## begin TEXT EXCERPT
Review by Eric Hillis

Directed by: Michael Matthews

Starring: Vuyo Dabula, Hamilton Dhlamini, Zethu Dlomo, Kenneth Nkosi, Mduduzi Mabaso

five fingers for marseilles poster


When colonies gain their freedom from oppressive empires, all too often they fall into the opportunistic hands of those who don't have the interests of the population in mind and instead see the loose concept of 'freedom' as a get rich quick scheme. When the British and French pulled out of Africa without making any efforts to ensure the right people replaced them, many colonies fell into the hands of warlords and dictators. When the Soviet Union dissolved, Russia was quickly snapped up by anarcho-capitalist oligarchs. When Ireland gained its independence from Britain, the Catholic Church wasted no time in subjecting the nation to a similar form of oppression. US independence was quickly followed by the dual American shames of slavery and Native genocide. The list goes on.

With Five Fingers for Marseilles, director Michael Matthews uses the microcosm of a small town in an alternate reality version of South Africa - a curious mix of 1895 and 1985 - to explore the dangers of post-colonial opportunism.
## end TEXT EXCERPT
## begin DATASET ROWS
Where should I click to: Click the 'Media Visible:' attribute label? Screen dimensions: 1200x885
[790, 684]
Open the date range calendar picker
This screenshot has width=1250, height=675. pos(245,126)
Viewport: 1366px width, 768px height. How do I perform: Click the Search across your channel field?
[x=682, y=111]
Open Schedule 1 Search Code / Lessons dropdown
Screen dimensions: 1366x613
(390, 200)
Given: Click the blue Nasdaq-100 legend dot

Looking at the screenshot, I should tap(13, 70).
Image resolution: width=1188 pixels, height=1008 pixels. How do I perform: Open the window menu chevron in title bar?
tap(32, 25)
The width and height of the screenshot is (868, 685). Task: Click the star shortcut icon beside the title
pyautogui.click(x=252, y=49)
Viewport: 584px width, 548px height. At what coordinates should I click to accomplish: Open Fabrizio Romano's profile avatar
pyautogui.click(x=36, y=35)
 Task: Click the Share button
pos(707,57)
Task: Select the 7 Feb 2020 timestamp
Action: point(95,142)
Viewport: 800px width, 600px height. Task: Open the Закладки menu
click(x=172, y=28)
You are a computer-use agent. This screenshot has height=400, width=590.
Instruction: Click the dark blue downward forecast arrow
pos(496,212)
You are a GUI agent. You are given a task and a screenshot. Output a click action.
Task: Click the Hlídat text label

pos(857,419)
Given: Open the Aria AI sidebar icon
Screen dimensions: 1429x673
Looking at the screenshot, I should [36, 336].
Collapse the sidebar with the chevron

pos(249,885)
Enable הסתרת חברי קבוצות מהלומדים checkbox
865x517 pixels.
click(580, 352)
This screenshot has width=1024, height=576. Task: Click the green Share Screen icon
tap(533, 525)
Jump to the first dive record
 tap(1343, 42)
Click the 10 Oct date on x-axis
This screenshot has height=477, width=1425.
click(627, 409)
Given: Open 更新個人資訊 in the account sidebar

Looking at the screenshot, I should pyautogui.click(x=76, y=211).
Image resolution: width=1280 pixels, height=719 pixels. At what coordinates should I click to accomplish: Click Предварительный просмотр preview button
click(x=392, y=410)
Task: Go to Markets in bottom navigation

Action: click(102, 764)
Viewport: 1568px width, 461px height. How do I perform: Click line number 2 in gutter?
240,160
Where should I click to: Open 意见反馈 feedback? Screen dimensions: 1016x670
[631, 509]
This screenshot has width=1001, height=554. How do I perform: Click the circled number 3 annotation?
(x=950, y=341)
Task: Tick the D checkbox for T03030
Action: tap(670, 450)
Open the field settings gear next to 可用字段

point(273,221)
## end DATASET ROWS
**TO BE DONE:**
1 – According to the film review, which two years does the town's alternate version of South Africa mix?
2 – Copy out everything in the film review from "five fingers for marseilles poster" down to "list goes on.".

**ANSWERS TO THE PROBLEMS:**
1 – 1895 and 1985.

2 –
five fingers for marseilles poster


When colonies gain their freedom from oppressive empires, all too often they fall into the opportunistic hands of those who don't have the interests of the population in mind and instead see the loose concept of 'freedom' as a get rich quick scheme. When the British and French pulled out of Africa without making any efforts to ensure the right people replaced them, many colonies fell into the hands of warlords and dictators. When the Soviet Union dissolved, Russia was quickly snapped up by anarcho-capitalist oligarchs. When Ireland gained its independence from Britain, the Catholic Church wasted no time in subjecting the nation to a similar form of oppression. US independence was quickly followed by the dual American shames of slavery and Native genocide. The list goes on.